### ACTIVITY
Each entry below should be reproduced character for character.

== PROVIDED MATERIAL ==

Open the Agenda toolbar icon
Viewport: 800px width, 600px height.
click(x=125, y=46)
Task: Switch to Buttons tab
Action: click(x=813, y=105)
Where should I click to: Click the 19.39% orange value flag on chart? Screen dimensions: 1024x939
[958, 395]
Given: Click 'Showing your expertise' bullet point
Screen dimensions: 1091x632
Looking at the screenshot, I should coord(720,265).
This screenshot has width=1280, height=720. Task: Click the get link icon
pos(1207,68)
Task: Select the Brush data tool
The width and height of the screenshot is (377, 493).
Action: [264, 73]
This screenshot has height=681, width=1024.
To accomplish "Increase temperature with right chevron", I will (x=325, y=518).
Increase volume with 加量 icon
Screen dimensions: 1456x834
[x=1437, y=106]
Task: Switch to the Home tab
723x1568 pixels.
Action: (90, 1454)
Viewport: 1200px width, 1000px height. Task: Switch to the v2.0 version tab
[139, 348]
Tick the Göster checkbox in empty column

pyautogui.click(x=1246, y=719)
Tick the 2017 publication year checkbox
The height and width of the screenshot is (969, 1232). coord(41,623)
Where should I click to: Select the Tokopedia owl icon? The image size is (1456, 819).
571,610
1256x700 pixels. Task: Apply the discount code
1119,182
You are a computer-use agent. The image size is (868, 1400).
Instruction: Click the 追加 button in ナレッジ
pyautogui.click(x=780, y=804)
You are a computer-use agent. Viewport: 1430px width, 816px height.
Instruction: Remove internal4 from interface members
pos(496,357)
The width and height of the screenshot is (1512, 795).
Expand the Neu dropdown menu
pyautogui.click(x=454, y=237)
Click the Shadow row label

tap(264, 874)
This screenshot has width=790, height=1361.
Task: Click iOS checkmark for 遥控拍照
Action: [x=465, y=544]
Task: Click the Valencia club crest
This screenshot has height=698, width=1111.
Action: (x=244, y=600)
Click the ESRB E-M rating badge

===

### EXERCISE ANSWER
Open the Agenda toolbar icon
Viewport: 800px width, 600px height.
click(x=125, y=46)
Task: Switch to Buttons tab
Action: click(x=813, y=105)
Where should I click to: Click the 19.39% orange value flag on chart? Screen dimensions: 1024x939
[958, 395]
Given: Click 'Showing your expertise' bullet point
Screen dimensions: 1091x632
Looking at the screenshot, I should coord(720,265).
This screenshot has width=1280, height=720. Task: Click the get link icon
pos(1207,68)
Task: Select the Brush data tool
The width and height of the screenshot is (377, 493).
Action: [264, 73]
This screenshot has height=681, width=1024.
To accomplish "Increase temperature with right chevron", I will (x=325, y=518).
Increase volume with 加量 icon
Screen dimensions: 1456x834
[x=1437, y=106]
Task: Switch to the Home tab
723x1568 pixels.
Action: (90, 1454)
Viewport: 1200px width, 1000px height. Task: Switch to the v2.0 version tab
[139, 348]
Tick the Göster checkbox in empty column

pyautogui.click(x=1246, y=719)
Tick the 2017 publication year checkbox
The height and width of the screenshot is (969, 1232). coord(41,623)
Where should I click to: Select the Tokopedia owl icon? The image size is (1456, 819).
571,610
1256x700 pixels. Task: Apply the discount code
1119,182
You are a computer-use agent. The image size is (868, 1400).
Instruction: Click the 追加 button in ナレッジ
pyautogui.click(x=780, y=804)
You are a computer-use agent. Viewport: 1430px width, 816px height.
Instruction: Remove internal4 from interface members
pos(496,357)
The width and height of the screenshot is (1512, 795).
Expand the Neu dropdown menu
pyautogui.click(x=454, y=237)
Click the Shadow row label

tap(264, 874)
This screenshot has width=790, height=1361.
Task: Click iOS checkmark for 遥控拍照
Action: [x=465, y=544]
Task: Click the Valencia club crest
This screenshot has height=698, width=1111.
Action: (x=244, y=600)
Click the ESRB E-M rating badge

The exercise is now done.